The Bribery Box  (1832) 
by Anonymous

[From the Bristol Mercury, Saturday, Dec. 22, 1832.]


"At a house, No. 8, in King-Street, the parlour window was darkened, by the shutters within having been closed, with the exception of the lower row of panes in the centre: these were whitened over, except one, which had been removed, an a sliding panel put in its place. At this panel the blue voter, after he had polled, tapped, and, on its being raised sufficiently high to admit his hand, he thrust in his election scrip, properly authenticated, and received in return a check containing the name of an individual on whom he was to call for the price of his degradation; and this was practiced in the open street, in the face of a crowd throughout the whole of Thursday!" Vide Bristol Mercury, December 15, 1832.



And addressed to the Trades that WERE TRUE.
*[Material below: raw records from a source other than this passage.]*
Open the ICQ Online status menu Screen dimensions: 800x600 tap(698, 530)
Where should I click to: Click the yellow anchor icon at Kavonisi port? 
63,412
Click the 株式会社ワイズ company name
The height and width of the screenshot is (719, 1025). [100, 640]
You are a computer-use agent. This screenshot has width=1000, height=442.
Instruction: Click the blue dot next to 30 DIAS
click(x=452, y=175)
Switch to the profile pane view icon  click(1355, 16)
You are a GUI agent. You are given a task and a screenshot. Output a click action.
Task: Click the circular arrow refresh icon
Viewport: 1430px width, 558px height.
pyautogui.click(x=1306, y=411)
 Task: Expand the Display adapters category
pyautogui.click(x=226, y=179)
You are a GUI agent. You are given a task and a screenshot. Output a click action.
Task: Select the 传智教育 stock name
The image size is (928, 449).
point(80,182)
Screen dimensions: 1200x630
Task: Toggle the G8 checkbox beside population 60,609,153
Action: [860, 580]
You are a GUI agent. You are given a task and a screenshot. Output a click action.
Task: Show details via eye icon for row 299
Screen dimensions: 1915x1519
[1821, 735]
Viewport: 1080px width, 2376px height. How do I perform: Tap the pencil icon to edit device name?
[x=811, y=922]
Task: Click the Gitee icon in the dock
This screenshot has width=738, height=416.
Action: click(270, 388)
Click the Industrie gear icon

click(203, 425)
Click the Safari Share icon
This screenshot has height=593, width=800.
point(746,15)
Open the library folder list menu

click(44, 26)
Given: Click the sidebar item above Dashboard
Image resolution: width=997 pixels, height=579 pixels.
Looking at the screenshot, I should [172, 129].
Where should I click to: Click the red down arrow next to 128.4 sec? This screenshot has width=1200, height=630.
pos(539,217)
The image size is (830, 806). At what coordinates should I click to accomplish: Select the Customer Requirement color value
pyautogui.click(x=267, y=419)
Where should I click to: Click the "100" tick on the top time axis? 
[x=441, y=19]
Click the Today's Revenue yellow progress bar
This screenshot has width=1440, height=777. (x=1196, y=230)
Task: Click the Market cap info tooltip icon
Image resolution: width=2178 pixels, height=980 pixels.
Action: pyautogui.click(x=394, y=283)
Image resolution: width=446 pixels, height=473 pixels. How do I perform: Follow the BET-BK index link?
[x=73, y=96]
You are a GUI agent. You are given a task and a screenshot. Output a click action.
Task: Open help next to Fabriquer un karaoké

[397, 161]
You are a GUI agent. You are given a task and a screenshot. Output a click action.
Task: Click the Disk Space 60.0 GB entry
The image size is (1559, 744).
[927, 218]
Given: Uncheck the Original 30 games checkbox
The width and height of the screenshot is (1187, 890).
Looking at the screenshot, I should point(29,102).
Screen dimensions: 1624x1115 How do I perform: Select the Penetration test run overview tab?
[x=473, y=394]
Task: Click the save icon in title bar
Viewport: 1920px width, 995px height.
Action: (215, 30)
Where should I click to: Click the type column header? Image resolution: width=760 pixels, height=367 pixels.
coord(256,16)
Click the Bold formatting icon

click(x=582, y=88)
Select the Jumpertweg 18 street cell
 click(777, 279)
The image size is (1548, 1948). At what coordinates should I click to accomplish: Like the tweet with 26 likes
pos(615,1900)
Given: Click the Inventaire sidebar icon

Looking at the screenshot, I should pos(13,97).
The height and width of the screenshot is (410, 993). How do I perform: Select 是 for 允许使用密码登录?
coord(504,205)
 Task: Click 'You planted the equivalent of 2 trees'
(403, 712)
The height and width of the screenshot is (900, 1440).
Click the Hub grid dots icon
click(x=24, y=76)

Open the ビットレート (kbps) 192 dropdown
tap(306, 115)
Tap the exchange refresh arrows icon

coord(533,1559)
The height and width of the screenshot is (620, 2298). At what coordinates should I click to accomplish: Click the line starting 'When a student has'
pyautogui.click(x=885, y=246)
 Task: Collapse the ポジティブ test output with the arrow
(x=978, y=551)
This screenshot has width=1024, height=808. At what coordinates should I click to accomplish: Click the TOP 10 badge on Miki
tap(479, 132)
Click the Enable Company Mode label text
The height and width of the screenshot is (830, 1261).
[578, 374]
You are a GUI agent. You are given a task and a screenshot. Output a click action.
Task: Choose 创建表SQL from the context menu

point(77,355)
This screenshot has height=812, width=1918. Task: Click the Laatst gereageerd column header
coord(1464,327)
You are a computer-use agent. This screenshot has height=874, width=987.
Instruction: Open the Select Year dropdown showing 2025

All you who, though freemen, yet dare to be free,
Spite of tyrants and slaves, come and listen to me;
I sing how Conservative roguery mocks
All your honest intents by a Bribery Box.
Derry down, down,
down, derry down.

Independent and virtuous, you set at defiance
Dictation and bribes; with the strongest reliance
On victory, you went to the charge firm as rocks,
When the enemy set up a Bribery Box.
Derry down, &c.

With honour unstain'd we the battle have fought,
But in Bristol, alas! there are votes to be bought;
And, knowing this well, some Conservative fox,
To purchase them, fashioned the Bribery Box.
Derry down, &c.

You all know the plan, when in London rogues join
To carry on business in counterfeit coin,
At a pannel, which slides in the wall, one rogue knocks,
And t'other supplies the base coin from the box.
Derry down, &c.

Thus in Bristol, base freemen being wanted, you meet
Such a pannel at work at 8 in King-street;
To it, open and shameless, the hired voter flocks,
Having polled for the Blue, for his price from the Box.
Derry down, &c.

Time was when corruption in darkness would stay,
But the tyrant now dares, in the broad face of day,
To bind our free limbs in his fetters and locks,
By means of such slaves and a Bribery Box.
Derry down, &c.

Dictation is bad, undue influence a curse,
Coalition between Whig and Tory is worse;
Trading votes and more infamous still, but it shocks
The soul to be sold by a Bribery Box.
Derry down, &c.

But we, who ne'er voted for money nor meat,
Unbiassed, unbought, and unchanged by defeat,
Will stand by Reform, till the pillory and stocks
Shall punish such tricks as the Bribery Box.
Derry down, &c.

But, my friends, though a Bribery Box you detest,
There's a Box which will set all our troubles at rest;
We'll defy bribe, beer, promise, threat, slave, ass, and ox,
When our rights are secur'd by a Balloting Box.
Derry down, &c.

Master and Man.—When the freemen in the employ of a certain coppersmith, in this city, came up to the booth opposite the Bell-avenue, on the second day of the poll, to tender their votes for Vyvyan and Baillie, the first who voted, on being thanked on behalf of those gentlemen, replied, "Don't thank me, Sir! you should thank my employer: I vote against my will, and so do my shopmates"!!! Another of the party actually shed tears on giving his vote.

Air—"The Woodpecker."

I knew by the scamps that in King-street were brought
To the trap, No. 8, that corruption was near;
And I said, if there's cash for a vote to be got,
The heart that is venal might hope for it here.
Every conscience was sear'd, and I heard not a sound
But the burgesses tapping the pane for their fee.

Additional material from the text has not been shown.